Reed’s group has enough talent that it figures to be a fixture in the playoffs for the foreseeable future.
“We have a bunch of talented kids that will play anywhere from Division I to Division II with quite a few of them getting Division I interest now,” Reed said.
Lutheran North has an intriguing Class of 2017 quarterback in Aqeel Glass, 6-foot-5, 230-pounder who turned out to be a game-changer for the Crusaders’ offense last season.
“He was not the starting quarterback at the beginning of the season,” Reed said. “When I came in they were still running the Wing-T and coming in I didn’t want to make wholesale changes because I got the job so late. We started off kind of slow and we moved him to quarterback into the full-time role and he threw for 2,800, 2,900 yards and 30-plus touchdowns and we went on a big run to the state quarterfinals.”
Glass completed 56.1 percent of his passes for 2,811 yards, with 32 touchdowns against 14 interceptions, and ran for 106 yards and eight scores.
“He’s got the size, he can make all the throws,” Reed said. “There will be several schools in to watch him throw in April. They want to come in and see is he really 6-5, which he is, and does he throw the ball as well in person as it looks on film. Oklahoma State has been in contact amongst other schools at that level. All the FCS schools have been calling. So there’s going to be a big crowd of people coming in to watch him throw and I think after the April evaluation period and the May evaluation period you’re going to see a ton of offers roll in for Aqeel.”
What are the quarterback’s strengths?
“No. 1 is his mind,” Reed said. “He processes information very well and at the quarterback position, that’s something that’s very important. He processes information. He reads coverages very, very well. His arm is strong enough to make all the throws. He can make every single throw on the throwing chart.”
Glass will be a prospect to watch this offseason and then throughout his senior season.
Azubuike, whose last name is pronounced “Ah-zoo-boo-K,” racked up a team-high 84 tackles last season to go along with five sacks, one interception and one fumble recovery. He ran for 248 yards on 44 carries, caught one pass for seven yards and scored four total touchdowns.
“From an ability standpoint, he’s going to be as good as any of the top guys that have come out of here,” Reed said. “He led us in tackles as a freshman and we were a state quarterfinal team. … I don’t think he was ready to play both ways as a freshman and I didn’t want to put that kind of load on him. Had I played him on offense instead of defense he would have ran for 2,000 yards. That’s how special he is. But I’ve got Donovan Marshall who is also a Division I running back.”

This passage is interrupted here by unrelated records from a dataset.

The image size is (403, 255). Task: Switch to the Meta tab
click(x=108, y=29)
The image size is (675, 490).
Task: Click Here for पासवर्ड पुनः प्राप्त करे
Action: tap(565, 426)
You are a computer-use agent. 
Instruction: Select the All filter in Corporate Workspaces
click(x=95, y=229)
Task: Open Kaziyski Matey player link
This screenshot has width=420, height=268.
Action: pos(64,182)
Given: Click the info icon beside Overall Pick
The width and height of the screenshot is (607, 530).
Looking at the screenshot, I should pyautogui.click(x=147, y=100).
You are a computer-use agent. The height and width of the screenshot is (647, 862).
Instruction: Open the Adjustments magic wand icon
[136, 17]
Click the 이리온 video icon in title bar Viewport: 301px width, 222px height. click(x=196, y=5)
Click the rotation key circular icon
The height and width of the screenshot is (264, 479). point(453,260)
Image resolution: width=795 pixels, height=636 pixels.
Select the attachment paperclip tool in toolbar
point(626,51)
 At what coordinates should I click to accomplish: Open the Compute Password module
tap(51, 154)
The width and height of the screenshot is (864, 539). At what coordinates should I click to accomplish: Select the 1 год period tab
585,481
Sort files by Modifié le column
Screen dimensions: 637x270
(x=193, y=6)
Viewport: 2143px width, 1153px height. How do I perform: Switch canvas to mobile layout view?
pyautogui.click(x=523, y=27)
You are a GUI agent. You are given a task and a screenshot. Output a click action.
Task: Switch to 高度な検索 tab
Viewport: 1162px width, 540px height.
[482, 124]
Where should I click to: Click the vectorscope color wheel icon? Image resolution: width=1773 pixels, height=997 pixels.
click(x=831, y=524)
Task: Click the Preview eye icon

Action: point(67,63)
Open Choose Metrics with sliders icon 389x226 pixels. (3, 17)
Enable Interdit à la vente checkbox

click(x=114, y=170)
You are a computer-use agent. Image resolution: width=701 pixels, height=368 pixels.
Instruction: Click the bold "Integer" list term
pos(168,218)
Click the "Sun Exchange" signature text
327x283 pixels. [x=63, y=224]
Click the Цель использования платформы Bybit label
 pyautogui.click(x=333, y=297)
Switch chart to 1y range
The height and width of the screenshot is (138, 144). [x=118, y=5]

Reed isn’t sure what position Azubuike will end up playing in college, whether it will be linebacker, safety or running back.
“He runs the ball very well as his film shows you,” Reed said. “He can catch it. You never know. What you do know is he’s going to be a national-level recruit. … Three-four years from now he might be a running back at that level. I’m pretty confident that he’ll be able to do both (running back or linebacker) and it’s gonna come down more to what school do you want to go to, what are they asking you to do?”
“When he leaves (high school) he’ll probably be a 225, 230-pound guy. He’s very strong in the weight room. He doing everything the right way. His grades are great.”
“Kansas State is his only offer,” the coach said. “That was a surprise offer. … I think he’ll be a 30-40 offer guy. He’ll be one of those guys that just has a ton of schools to choose from and he’ll have to narrow it down when it comes time, but we’re a long ways away from getting into where he’s going to go to school and all of that.”
“I’ve never had a guy get offered that early,” Reed added.
Sommerville, Reed said, is similar to another Division I prospect he coached a few years ago, Ronnell Perkins of University City High School who signed with Missouri and is now a redshirt freshman defensive back.
“He’s a special, special player,” Reed said of Sommerville. “He’ll be as good as anybody here at that position.”
A 6-foot, 171-pounder, Sommerville recorded 34 receptions for 588 yards and eight touchdowns, ran for 61 yards and two touchdowns and racked up 31 tackles and two interceptions during his junior season.
Marshall, who was listed at 6-1 and 180 pounds last season, rushed for 1,160 yards, averaging 6.6 yards per attempt, and a team-high 14 touchdowns in his sophomore season.
“He’s a total package as a running back,” Reed said. “He’s going to be a Division I running back, no question. He’s big time.”
Other players to watch at Lutheran North include Class of 2017 offensive lineman Chris Avery (6-3, 320), outside linebacker-strong safety Kyrell Roberts (5-10, 220) and two-way linemen Devin Hart (5-10, 276) and Jordan McDowell (5-10, 246) as well as Class of 2018 middle linebacker Devin Ruffin (5-11, 215).